_Your goal_:
Lines with the word "toolbar" are the ones wanted. Copy each of them from the entries below.

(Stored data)
*** Begin section ***

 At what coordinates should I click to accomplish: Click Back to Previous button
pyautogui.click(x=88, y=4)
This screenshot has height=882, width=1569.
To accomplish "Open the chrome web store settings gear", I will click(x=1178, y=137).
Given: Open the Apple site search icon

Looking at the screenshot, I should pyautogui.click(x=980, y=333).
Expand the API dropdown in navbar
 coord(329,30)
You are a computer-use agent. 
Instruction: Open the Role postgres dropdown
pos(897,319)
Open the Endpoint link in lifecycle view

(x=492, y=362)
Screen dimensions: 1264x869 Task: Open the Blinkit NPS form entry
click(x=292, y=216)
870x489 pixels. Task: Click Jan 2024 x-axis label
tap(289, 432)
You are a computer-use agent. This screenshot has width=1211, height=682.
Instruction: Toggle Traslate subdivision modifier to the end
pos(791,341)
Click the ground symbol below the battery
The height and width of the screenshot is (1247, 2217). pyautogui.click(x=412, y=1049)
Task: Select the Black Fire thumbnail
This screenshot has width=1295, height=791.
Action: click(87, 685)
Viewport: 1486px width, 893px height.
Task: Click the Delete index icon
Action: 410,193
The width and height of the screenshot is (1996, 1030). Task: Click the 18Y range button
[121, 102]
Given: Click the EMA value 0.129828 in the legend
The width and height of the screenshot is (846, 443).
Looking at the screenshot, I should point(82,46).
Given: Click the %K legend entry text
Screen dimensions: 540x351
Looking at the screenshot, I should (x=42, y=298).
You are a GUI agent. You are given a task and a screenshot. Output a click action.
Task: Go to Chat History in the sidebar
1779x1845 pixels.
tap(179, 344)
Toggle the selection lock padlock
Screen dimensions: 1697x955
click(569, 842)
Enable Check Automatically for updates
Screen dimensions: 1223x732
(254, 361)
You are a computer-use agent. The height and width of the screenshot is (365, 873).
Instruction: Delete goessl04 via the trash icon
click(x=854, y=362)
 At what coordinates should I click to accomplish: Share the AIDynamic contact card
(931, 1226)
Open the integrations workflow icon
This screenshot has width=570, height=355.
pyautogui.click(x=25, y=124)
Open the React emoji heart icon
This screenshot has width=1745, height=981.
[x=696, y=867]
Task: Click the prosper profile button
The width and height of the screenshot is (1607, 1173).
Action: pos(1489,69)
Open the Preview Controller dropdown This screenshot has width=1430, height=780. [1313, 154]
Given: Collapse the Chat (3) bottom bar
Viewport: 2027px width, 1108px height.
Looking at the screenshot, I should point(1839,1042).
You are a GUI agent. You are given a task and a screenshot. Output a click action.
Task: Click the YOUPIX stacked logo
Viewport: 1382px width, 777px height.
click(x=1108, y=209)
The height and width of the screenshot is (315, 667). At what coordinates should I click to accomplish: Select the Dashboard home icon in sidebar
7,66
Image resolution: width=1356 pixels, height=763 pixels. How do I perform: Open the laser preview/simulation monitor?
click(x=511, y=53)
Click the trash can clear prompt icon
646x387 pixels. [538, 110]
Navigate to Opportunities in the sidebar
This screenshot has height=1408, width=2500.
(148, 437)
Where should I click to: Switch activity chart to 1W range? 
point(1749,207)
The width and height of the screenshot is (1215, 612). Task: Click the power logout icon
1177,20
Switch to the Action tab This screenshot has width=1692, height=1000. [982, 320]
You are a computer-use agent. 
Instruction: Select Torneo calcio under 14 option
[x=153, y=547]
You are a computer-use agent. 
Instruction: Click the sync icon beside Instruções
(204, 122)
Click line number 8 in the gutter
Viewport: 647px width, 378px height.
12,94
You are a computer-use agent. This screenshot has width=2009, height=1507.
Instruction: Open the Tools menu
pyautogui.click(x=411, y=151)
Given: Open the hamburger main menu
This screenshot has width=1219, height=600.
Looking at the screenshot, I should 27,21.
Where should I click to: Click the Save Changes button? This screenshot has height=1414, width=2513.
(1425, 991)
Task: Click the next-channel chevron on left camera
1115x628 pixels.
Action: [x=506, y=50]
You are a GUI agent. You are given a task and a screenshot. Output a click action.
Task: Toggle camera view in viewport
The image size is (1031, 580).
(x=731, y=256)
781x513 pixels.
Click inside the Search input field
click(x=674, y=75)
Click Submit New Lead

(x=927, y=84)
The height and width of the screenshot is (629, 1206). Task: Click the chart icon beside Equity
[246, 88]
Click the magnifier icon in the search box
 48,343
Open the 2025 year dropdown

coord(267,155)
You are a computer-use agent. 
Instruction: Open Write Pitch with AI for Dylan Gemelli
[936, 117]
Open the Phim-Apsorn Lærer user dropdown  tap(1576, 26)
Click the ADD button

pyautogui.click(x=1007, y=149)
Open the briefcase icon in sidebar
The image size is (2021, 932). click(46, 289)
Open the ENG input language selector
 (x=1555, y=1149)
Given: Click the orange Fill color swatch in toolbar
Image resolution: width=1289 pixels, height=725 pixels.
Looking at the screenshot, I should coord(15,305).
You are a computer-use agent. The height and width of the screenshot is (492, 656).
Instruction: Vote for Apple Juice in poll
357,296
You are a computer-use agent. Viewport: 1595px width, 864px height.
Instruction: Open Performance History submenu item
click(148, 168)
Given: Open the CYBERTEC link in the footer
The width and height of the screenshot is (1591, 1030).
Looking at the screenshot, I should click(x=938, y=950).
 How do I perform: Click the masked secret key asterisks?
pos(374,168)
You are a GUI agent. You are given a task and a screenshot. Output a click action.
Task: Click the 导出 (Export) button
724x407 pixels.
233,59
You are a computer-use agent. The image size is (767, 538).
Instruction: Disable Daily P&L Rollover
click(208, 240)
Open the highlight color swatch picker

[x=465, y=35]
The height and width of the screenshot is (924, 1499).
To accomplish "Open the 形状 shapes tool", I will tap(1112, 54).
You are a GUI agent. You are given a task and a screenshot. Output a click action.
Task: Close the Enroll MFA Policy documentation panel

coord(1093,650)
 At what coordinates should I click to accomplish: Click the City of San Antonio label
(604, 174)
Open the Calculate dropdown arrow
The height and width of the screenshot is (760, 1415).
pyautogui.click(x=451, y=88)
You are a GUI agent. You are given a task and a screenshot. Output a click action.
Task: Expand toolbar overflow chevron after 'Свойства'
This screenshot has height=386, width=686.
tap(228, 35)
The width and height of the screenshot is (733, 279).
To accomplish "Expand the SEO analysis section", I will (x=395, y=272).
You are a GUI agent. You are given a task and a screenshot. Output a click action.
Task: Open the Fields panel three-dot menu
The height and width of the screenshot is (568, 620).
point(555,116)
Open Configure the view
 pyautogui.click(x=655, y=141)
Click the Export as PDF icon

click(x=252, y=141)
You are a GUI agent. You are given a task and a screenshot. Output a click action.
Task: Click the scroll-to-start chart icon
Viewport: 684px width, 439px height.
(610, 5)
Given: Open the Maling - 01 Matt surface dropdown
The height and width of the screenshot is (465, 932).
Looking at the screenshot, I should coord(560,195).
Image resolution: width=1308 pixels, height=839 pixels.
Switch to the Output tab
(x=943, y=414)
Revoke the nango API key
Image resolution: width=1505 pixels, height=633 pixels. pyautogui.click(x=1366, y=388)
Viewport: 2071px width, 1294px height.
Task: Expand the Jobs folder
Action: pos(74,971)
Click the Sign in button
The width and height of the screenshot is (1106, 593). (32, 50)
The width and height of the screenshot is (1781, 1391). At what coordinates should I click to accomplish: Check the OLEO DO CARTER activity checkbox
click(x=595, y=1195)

*** End section ***

_Solution to this exercise_:
Given: Click the orange Fill color swatch in toolbar
Task: Expand toolbar overflow chevron after 'Свойства'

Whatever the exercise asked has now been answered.